19/01/2014 -  Silvia Camilotti

Il romanzo di György Dragoman, appartenente alla minoranza ungherese in Romania che ha abbandonato nel 1988 per l'Ungheria, si costruisce con una serie di affreschi ognuno riassunto per lo più da una parola. Se si scorre l'indice infatti, si incappa in un elenco sintetico ed essenziale di termini, scritti in minuscolo: "tulipani, salto, piccone, musica, guerra, africa" per fare qualche esempio, ognuno nucleo, soggetto, del capitolo a cui dà il titolo.

Nonostante l'indice possa dare l'impressione di un romanzo costruito su frammenti, in realtà a tenere legata la narrazione è il punto di vista di un ragazzino, che l'autore riproduce in maniera molto realistica e fedele, a partire dal linguaggio, dai pensieri, dalle "bravate", dalle ingenuità e dalle paure. Soprattutto le paure e il clima di abbrutimento di uomini e cose non abbandonano mai il personaggio principale, che descrive, in quel modo ingenuo tipico della sua età, le storture, le volgarità e la violenza della società.

I riferimenti alla dittatura che ha oppresso la Romania sono evidenti e Dragoman - senza alcun tono di denuncia o indignazione, che sarebbe irrealistico affidare a un bambino - riesce a dipingere la degenerazione e la miseria facendo immergere il lettore in quel momento storico.

La vicenda che si snoda tra molteplici episodi che vedono sempre protagonista il ragazzino si apre con la partenza del padre (che in realtà è la prigionia in un campo di lavoro per i dissidenti) e prosegue con la speranza mai abbandonata di vederlo ritornare, nonostante il trascorrere dei mesi, degli anni. Una vicenda amara, profondamente triste e carica di vuoti, caratterizzata dalla scarnificazione di parole e paesaggi che ci ricorda qualche tratto de Il buio del mare di Ron Kubati.

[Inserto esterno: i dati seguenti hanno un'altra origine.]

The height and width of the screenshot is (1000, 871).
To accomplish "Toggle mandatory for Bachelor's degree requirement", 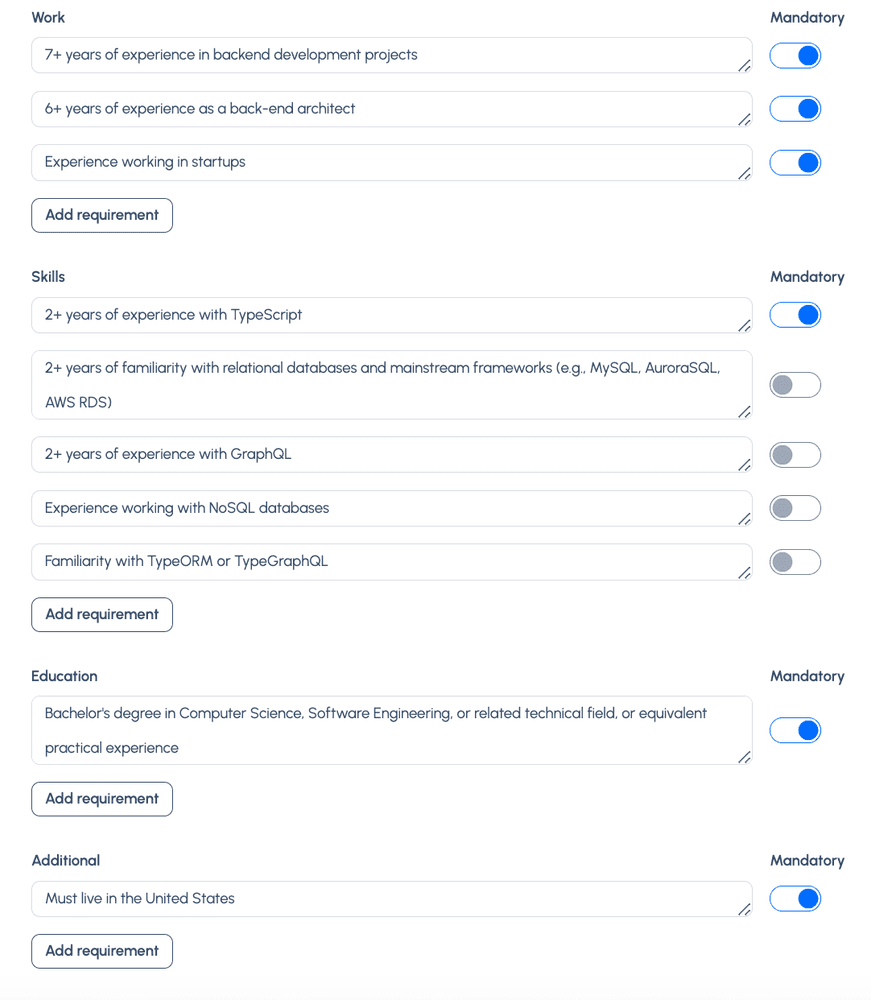I will coord(794,730).
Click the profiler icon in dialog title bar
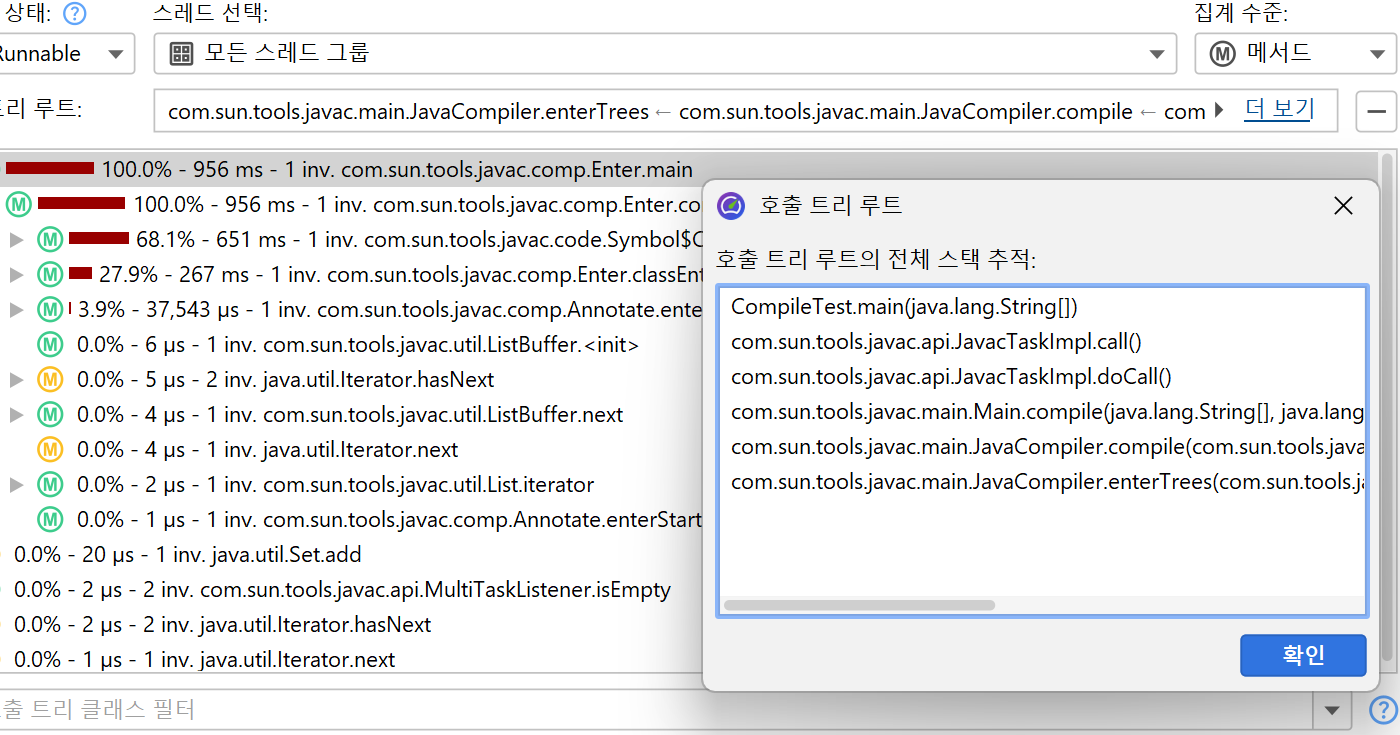 [x=732, y=206]
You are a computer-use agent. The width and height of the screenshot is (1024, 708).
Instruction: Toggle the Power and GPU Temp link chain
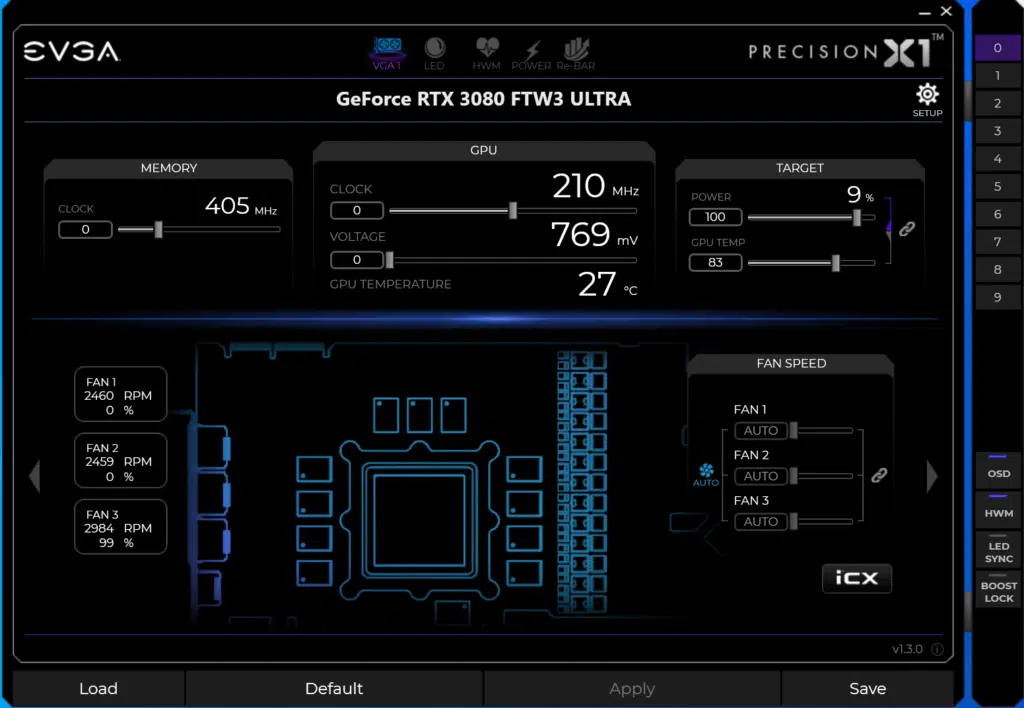pos(907,228)
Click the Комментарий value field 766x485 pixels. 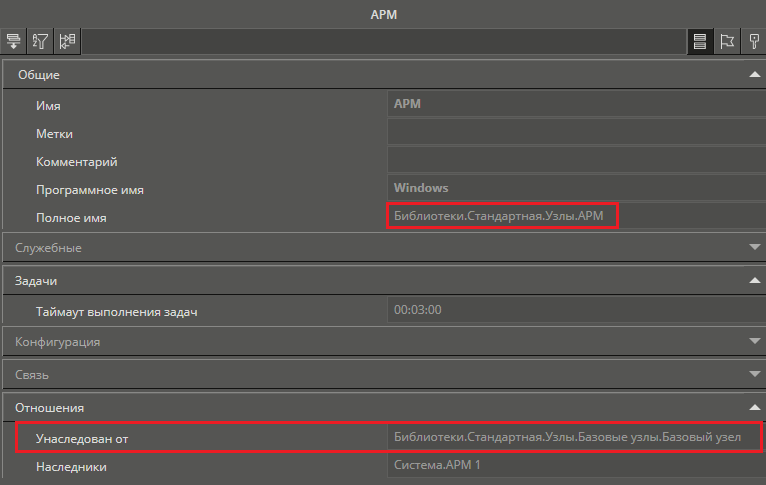point(575,161)
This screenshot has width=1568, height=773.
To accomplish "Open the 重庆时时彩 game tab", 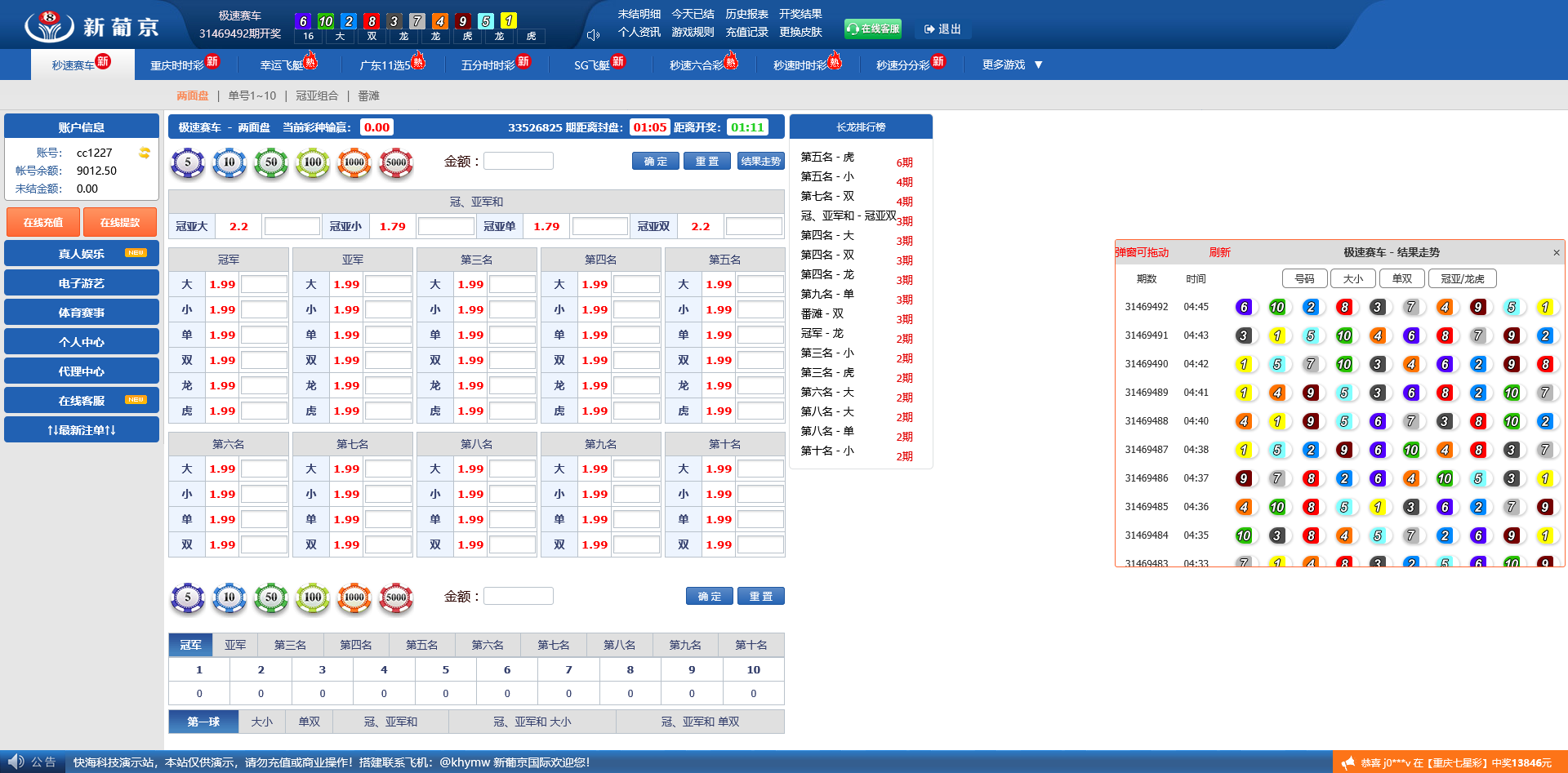I will [x=183, y=64].
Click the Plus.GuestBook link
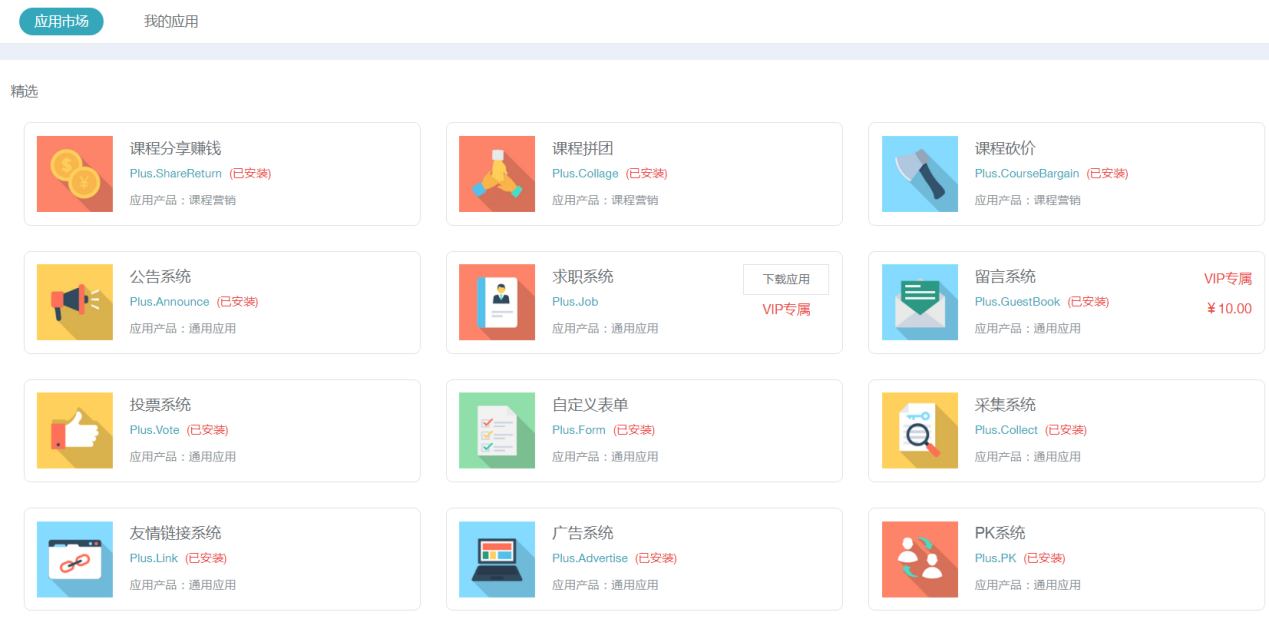Image resolution: width=1269 pixels, height=619 pixels. point(1017,301)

La violenza delle azioni e del linguaggio, l'abbrutimento delle persone ci rimandano invece a Il paese delle prugne verdi di Herta Muller che con l'autore de Il re bianco ha in comune l'appartenenza a una minoranza in Romania e l'abbandono del paese.

Ultimamente sono stati molti gli autori rumeni tradotti in lingua italiana e spicca tra loro l'enorme differenza di approccio e di stile, quasi agli antipodi. Se pensiamo a Sono una vecchia comunista! di Dan Lungu o a Il santo nell'ascensore di Petru Cimpoesu osserviamo come, pur parlando di Romania e dei suoi anni grigi, questi ultimi due autori scelgano la strada del sorriso, che a tratti sfocia nel comico e nel grottesco.

Ancora una volta la letteratura ci offre la possibilità di osservare, in tal caso un paese e il suo popolo, da vicino, nella pluralità di voci e punti di vista. Al lettore non sfuggirà, in alcuno di questi testi, la volontà da parte di tali autori di raccontare, avvicinare, sensibilizzare su temi e vicende molto vicine a noi - e rese ancora più vicine dagli immigrati romeni che vivono in Italia, di cui abbiamo la possibilità di conoscere qualcosa in più del loro passato.